Students dig into the history of eating and drinking

The Tulane University Department of History has cooked up a unique approach for exploring the past in a new course called the History of Eating and Drinking.

Each week, one of 10 instructors leads the innovative course on the production and consumption of food and drink throughout different historical periods — from examining fasting practices in medieval Europe to researching the manufacturing of moonshine in America’s Deep South.
 

“The way we eat has ties to a specific time and place,” said Jana Lipman, associate professor of history. “We want students to be excited about history and approach something they do daily in a new way.”

Focusing on the topics of labor and industrial food production, Lipman discussed the modern-day chicken industry during her unit and incorporated readings from Upton Sinclair’s literary classic The Jungle and a trip to the Southern Food and Beverage Museum.

“The way we eat has ties to a specific time and place.”

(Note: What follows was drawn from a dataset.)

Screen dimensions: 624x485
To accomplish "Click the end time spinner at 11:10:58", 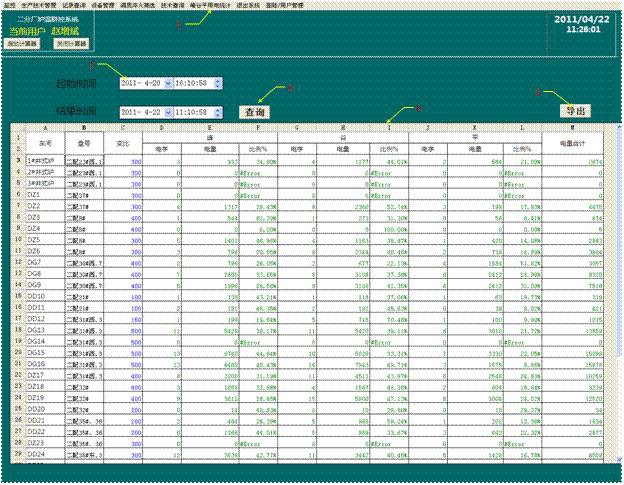I will click(x=219, y=111).
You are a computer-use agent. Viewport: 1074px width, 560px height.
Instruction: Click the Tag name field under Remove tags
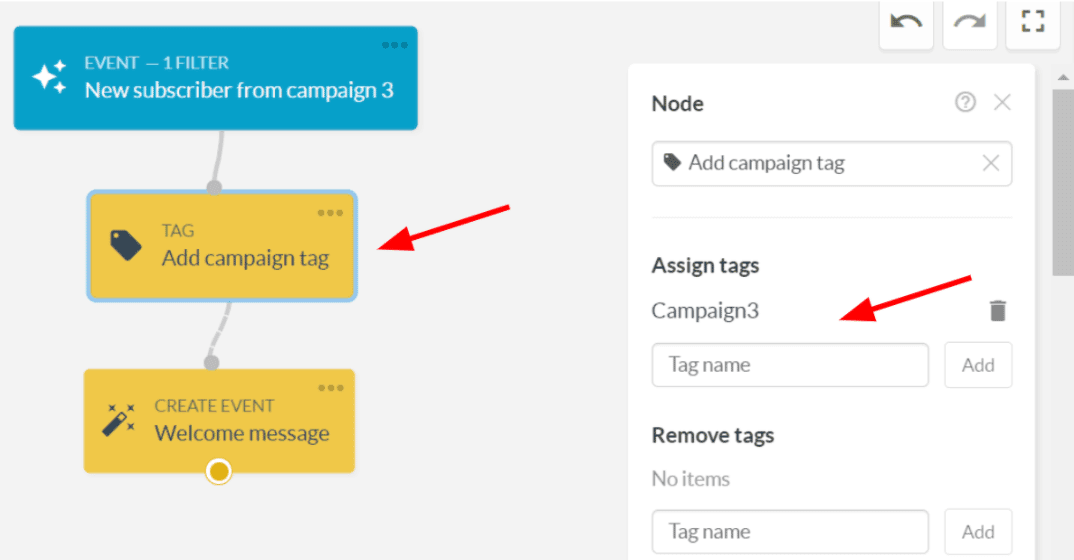[x=790, y=532]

— Jana Lipman, associate professor of history

“We wanted to make (the course) about the action of eating and drinking and how one can historicize those actions,” said Kris Lane, France Vinton Scholes Chair in Colonial Latin American History. “It also acts as an introduction to the professors in the history department, and each one involved in the course comes with their own regional specialty.”

During his week teaching the course, Lane led a discussion on the world’s consumption of corn, covering topics ranging from the origins of maize in Mexico to present-day production of feed corn.

Justin Wolfe, associate professor of history, also paired his discussion of the cultivation of chocolate in the Americas with a sweet taste test.

“The chocolate drink we served is called ‘1579’ and came from a New Orleans-based company called Acalli Chocolate. The mix is based on a 16th-century recipe from Guatemala that mixes chocolate, achiote (an aromatic spice) and cinnamon,” said Wolfe.